|Are We All Millennials?|
Millennials want to be heard. They want to be involved. They want to have a voice in decisions that affect them. Is this new? Isn’t this simply a statement of the innate human desire to be recognized as an individual?
It’s unfortunate that we feel compelled to apply labels and definitions to segments of our society. I’m a late stage “boomer” who was followed by Gen X that has now morphed into Millennial’s (or is that Gen Y), which are being eroded by the new Gen Z. I think there are fringe characteristics for all of these demographics, but it seems to me that the definitional core is remarkably similar. People want to have a say in their lives. And, as the world moves constantly upward and to the right, they have more opportunity for self-determination; however, that doesn’t make generations unique.
A Familiar Song
Let me turn back the clock to my generation of boomers that broke the social conventions of the “greatest generation.” By the time the 60’s arrived we were struggling (if not rebelling) against the tight rules, stereotypes, and conventions that dominated our teen years. We lived with strong discipline in the home; engrained roles for women; racial segregation; sexual repression; and governments run by traditionalists.
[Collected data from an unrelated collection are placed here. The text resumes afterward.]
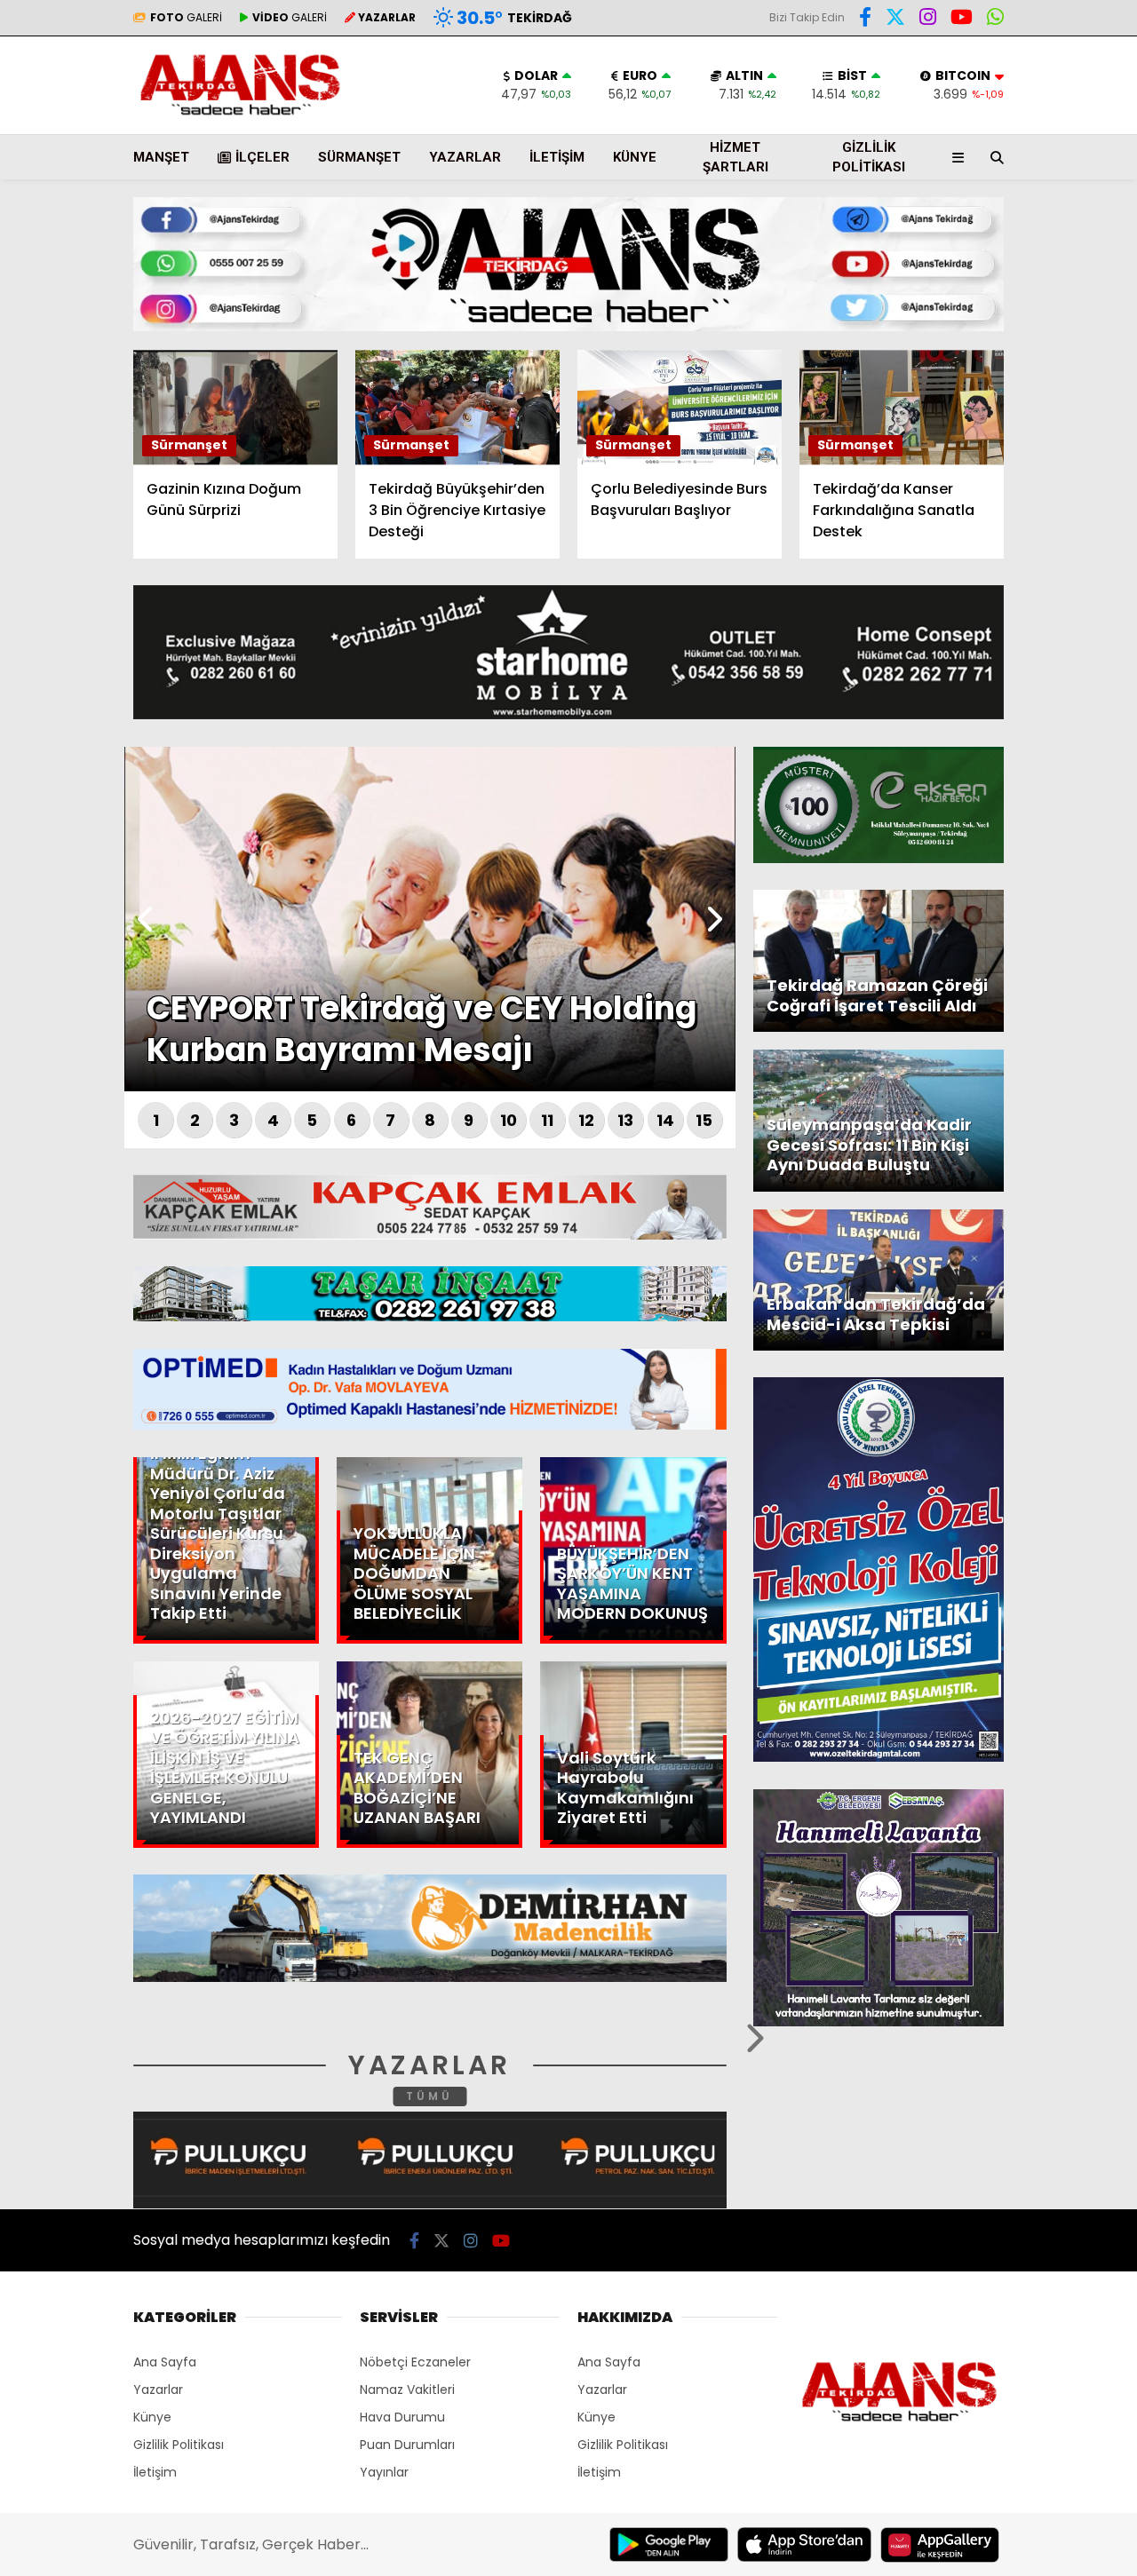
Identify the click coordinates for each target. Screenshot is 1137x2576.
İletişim (556, 157)
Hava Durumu (987, 294)
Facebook (1031, 522)
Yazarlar (973, 210)
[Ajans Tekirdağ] (240, 115)
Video (963, 173)
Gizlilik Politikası (868, 157)
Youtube (1034, 672)
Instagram (1032, 622)
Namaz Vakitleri (407, 2389)
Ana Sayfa (982, 98)
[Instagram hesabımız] (471, 2241)
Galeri (968, 136)
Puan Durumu (991, 331)
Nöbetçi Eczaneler (415, 2362)
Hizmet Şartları (735, 157)
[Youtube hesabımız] (501, 2241)
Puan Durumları (407, 2444)
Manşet (161, 157)
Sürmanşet (359, 157)
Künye (634, 157)
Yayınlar (384, 2472)
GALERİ (186, 17)
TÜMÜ (429, 2096)
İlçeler (262, 157)
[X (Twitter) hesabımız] (1026, 572)
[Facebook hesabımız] (865, 19)
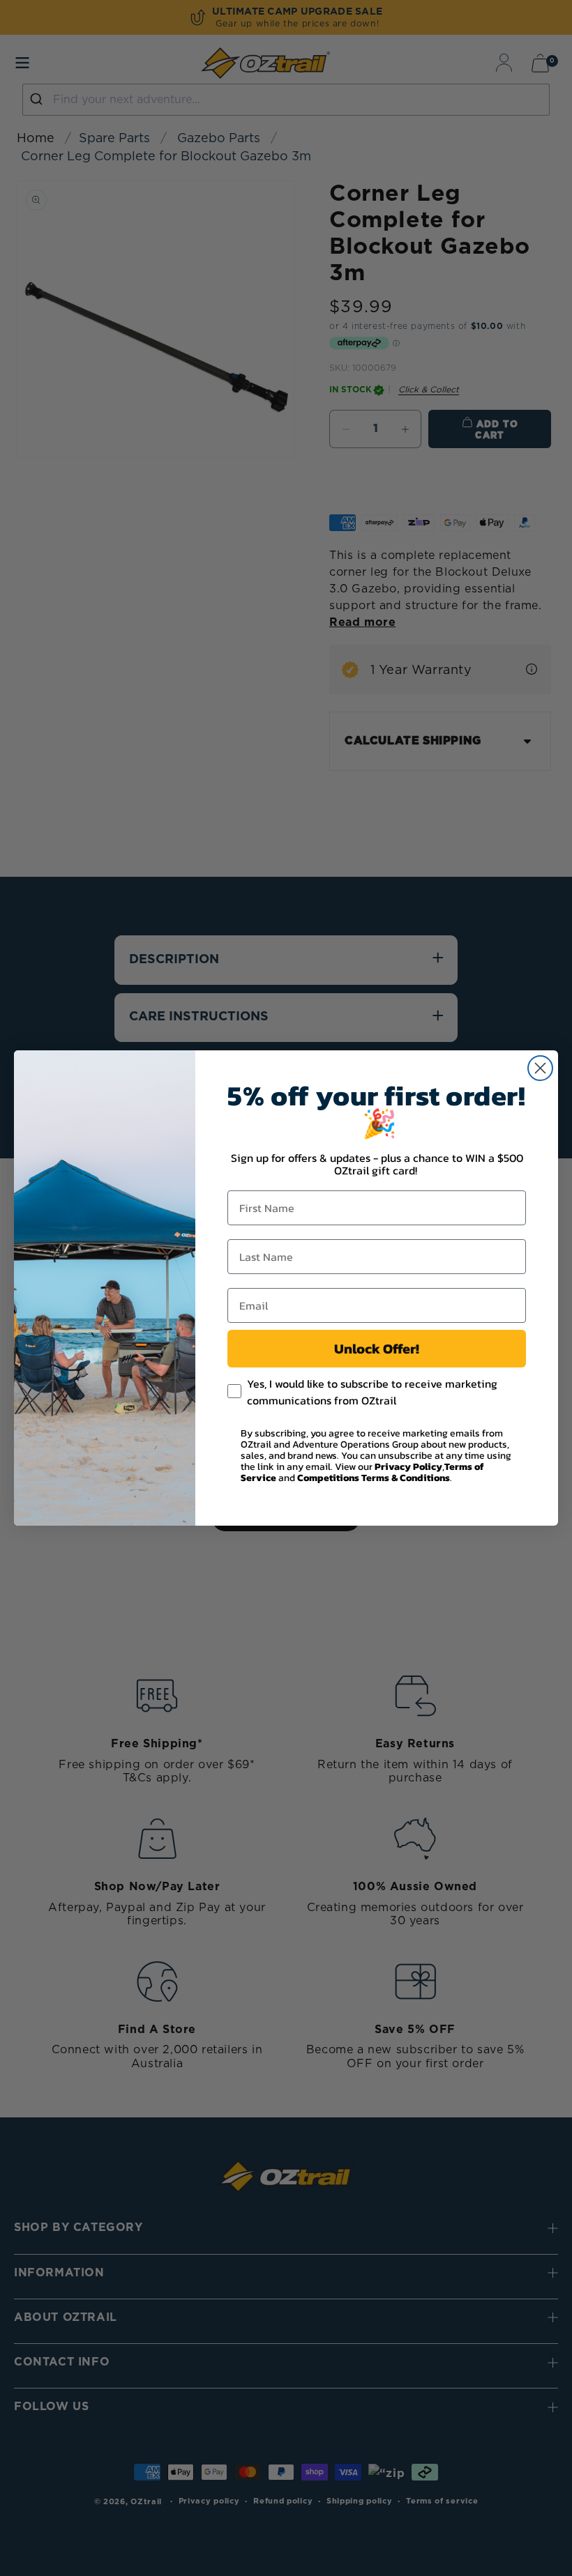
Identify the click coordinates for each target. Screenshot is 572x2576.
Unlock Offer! (376, 1348)
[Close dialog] (540, 1068)
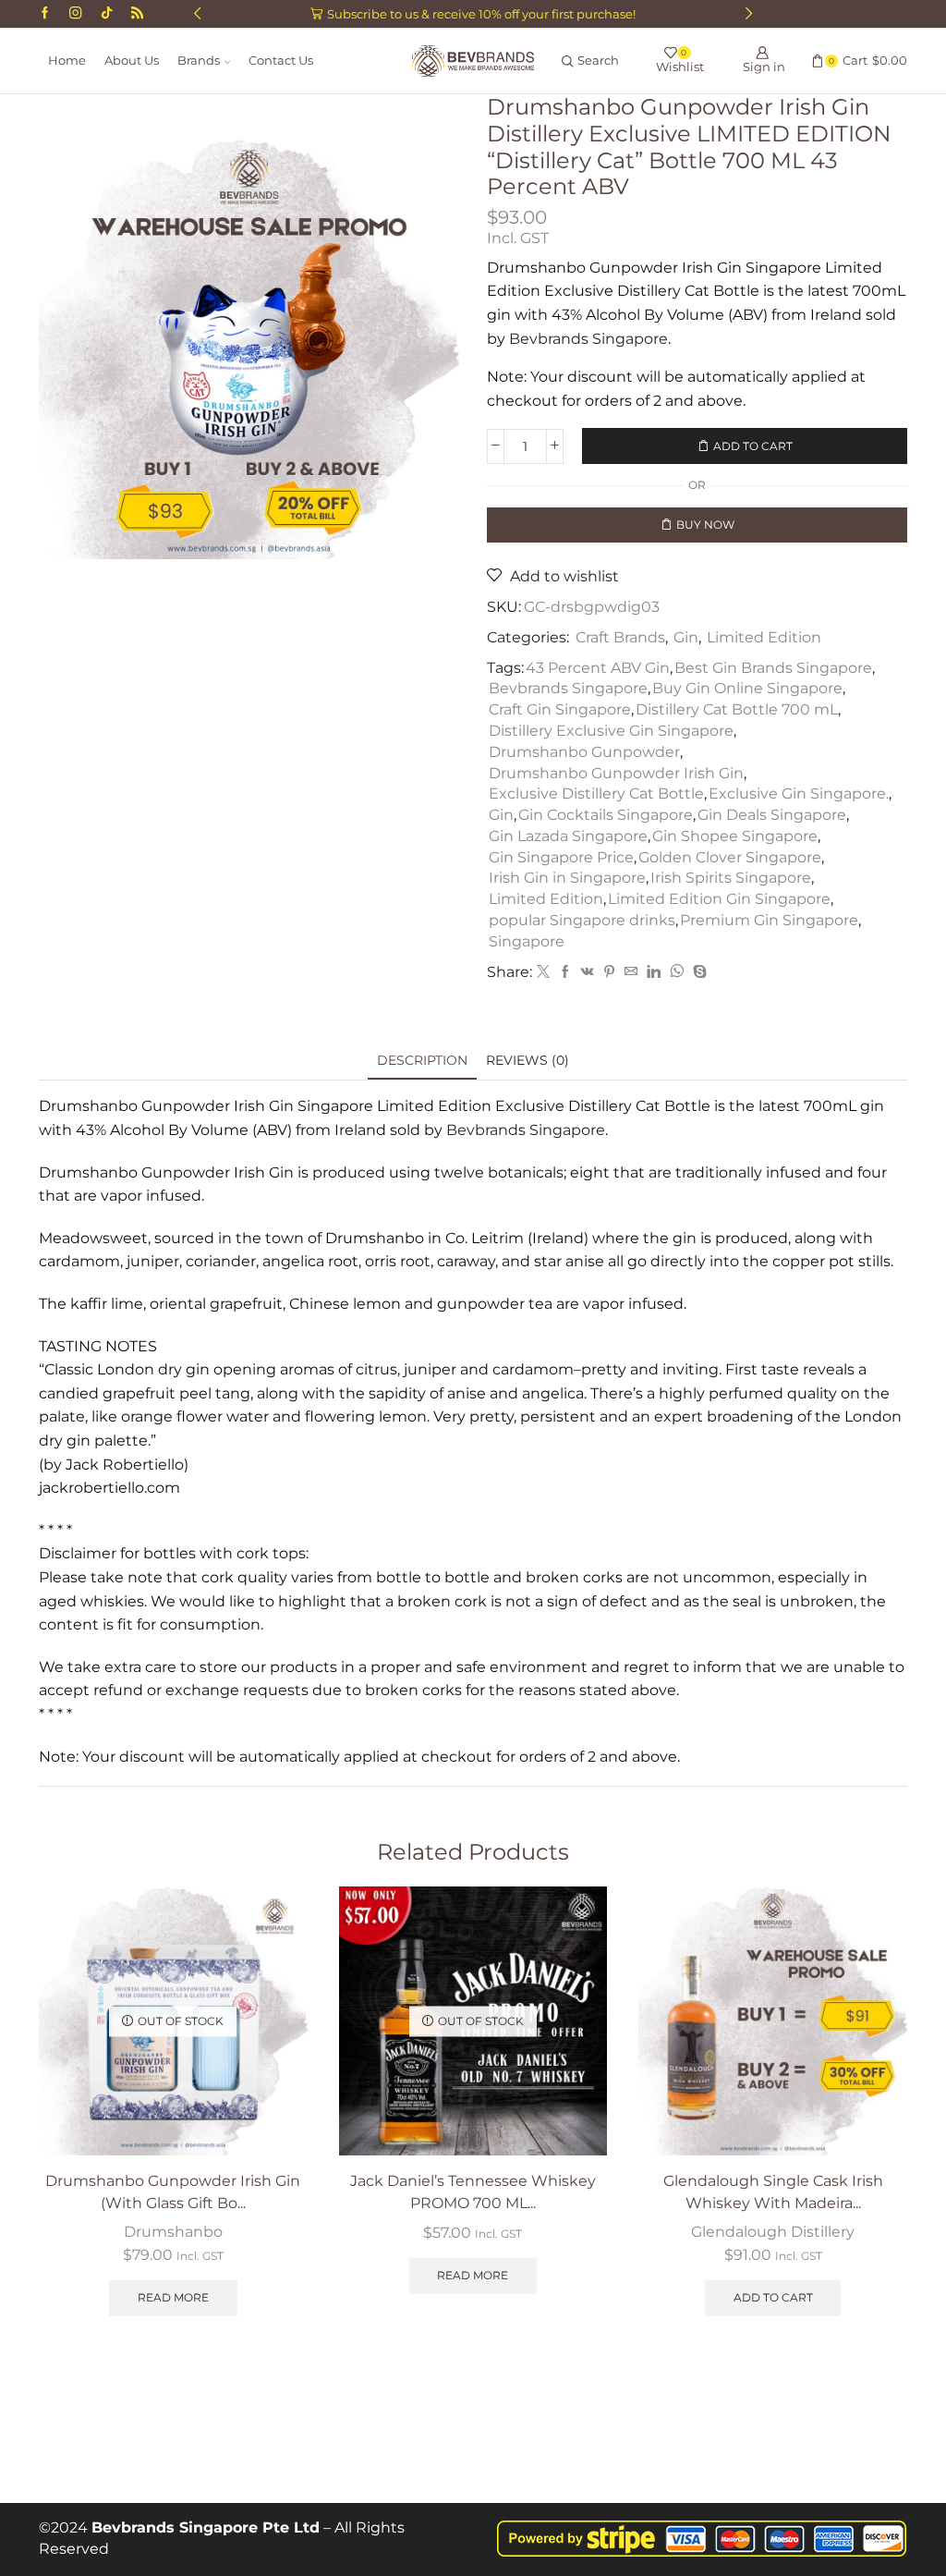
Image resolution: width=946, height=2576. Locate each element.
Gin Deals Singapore (771, 815)
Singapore (526, 941)
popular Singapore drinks (582, 920)
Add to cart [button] (773, 2297)
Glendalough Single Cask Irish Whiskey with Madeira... (773, 2192)
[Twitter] (543, 972)
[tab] (422, 1061)
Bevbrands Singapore (588, 339)
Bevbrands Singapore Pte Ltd (205, 2527)
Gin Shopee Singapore (735, 836)
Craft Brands (620, 637)
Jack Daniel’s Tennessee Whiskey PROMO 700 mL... (473, 2192)
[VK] (587, 972)
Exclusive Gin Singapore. (799, 793)
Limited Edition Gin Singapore (719, 899)
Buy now (705, 524)
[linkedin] (653, 972)
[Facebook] (45, 13)
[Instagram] (75, 13)
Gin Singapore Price (561, 857)
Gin (685, 637)
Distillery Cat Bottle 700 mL (737, 709)
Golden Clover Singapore (729, 857)
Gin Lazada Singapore (568, 836)
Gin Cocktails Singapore (605, 815)
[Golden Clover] (137, 13)
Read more (173, 2297)
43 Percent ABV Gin (598, 668)
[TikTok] (107, 13)
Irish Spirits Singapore (730, 877)
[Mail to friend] (631, 972)
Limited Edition (764, 637)
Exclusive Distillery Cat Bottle (596, 793)
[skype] (697, 972)
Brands (198, 60)
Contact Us (281, 60)
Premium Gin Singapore (769, 920)
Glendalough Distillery (773, 2231)
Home (67, 60)
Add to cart (753, 446)
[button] (197, 14)
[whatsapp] (676, 972)
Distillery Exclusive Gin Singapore (611, 730)
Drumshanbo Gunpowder (584, 752)
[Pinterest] (609, 972)
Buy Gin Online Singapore (747, 688)
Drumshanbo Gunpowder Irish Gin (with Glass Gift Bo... (172, 2192)
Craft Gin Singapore (560, 709)
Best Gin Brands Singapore (773, 668)
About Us (131, 60)
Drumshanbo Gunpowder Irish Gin (616, 773)
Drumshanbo (173, 2231)
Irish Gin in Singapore (567, 877)
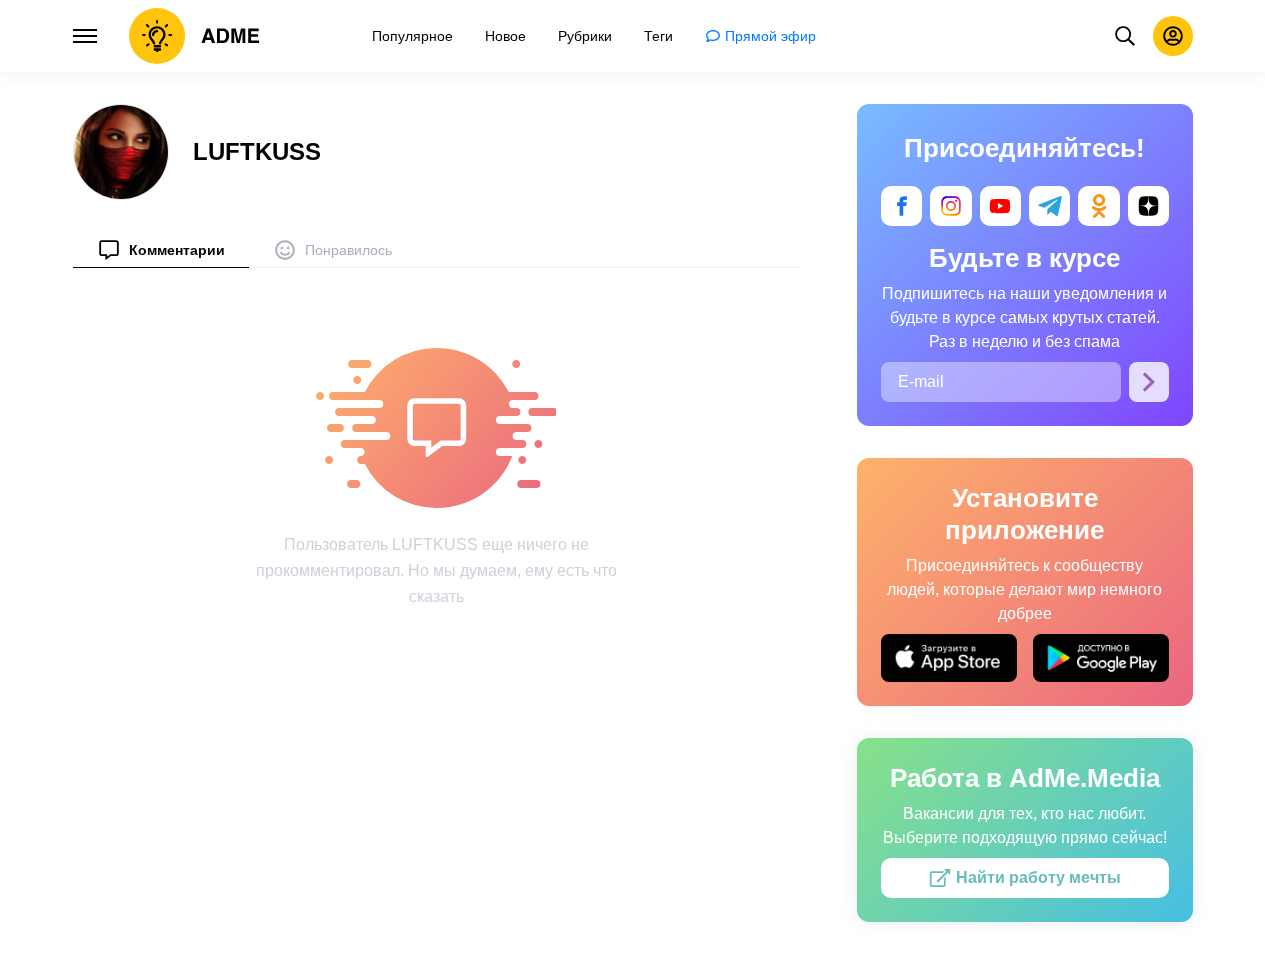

For right or wrong, boomers wanted to exercise personal freedom. They rebelled against what they saw as society’s illegitimate exercise of power over their lives. They changed their society forever (the results are open to debate). Change came in many courageous forms: the Pill & Woodstock; Freedom Summer & Summer of Love; Kent State & Dow Chemical; Civil Rights & Equal Rights; and the shaking hips of Elvis on the Ed Sullivan show.
And don’t think that government’s weren’t worried. They were highly concerned about disaffected youth and the devastation that this boomer “pig in a python” could wreak on society. Governments were searching for answers. My master’s thesis was on Youth Organizations, like the Peace Corp, that were experimenting with flat, consensus driven organization models.
A Different Song
So does this "wanting to be heard" make me a Millennial? Probably, but not completely. It’s the fringe characteristics of Millennials that separate them from other demographic groups. Specifically, “wanting to be heard” slides into the notion that: “my idea is just as good as an idea tempered by experience.” In fact, because the world is changing exponentially, experience is often viewed as a drag on innovation and progress.
There is a lesson here for Millennials. They will learn that experience counts; that everyone has a boss and that their boss is evaluating their performance everyday. They will learn that decision-making is a weighty privilege that doesn’t always accommodate consensus or the Millennials most brilliant new idea on “gamification.”
Soon Millenialls will be looking over their shoulders at Gen Z. As it grows up, this demographic is connected everywhere, all the time. For them the awesome power of electronics is not an acquired skill – it is lifeblood; and our current eight second attention span will seem a lifetime to them. Yet they are learning from the generation ahead of them. They are learning that immediate self-gratification has to give way to a greater social purpose. Being entitled is one thing; being entitled to help others is a better thing.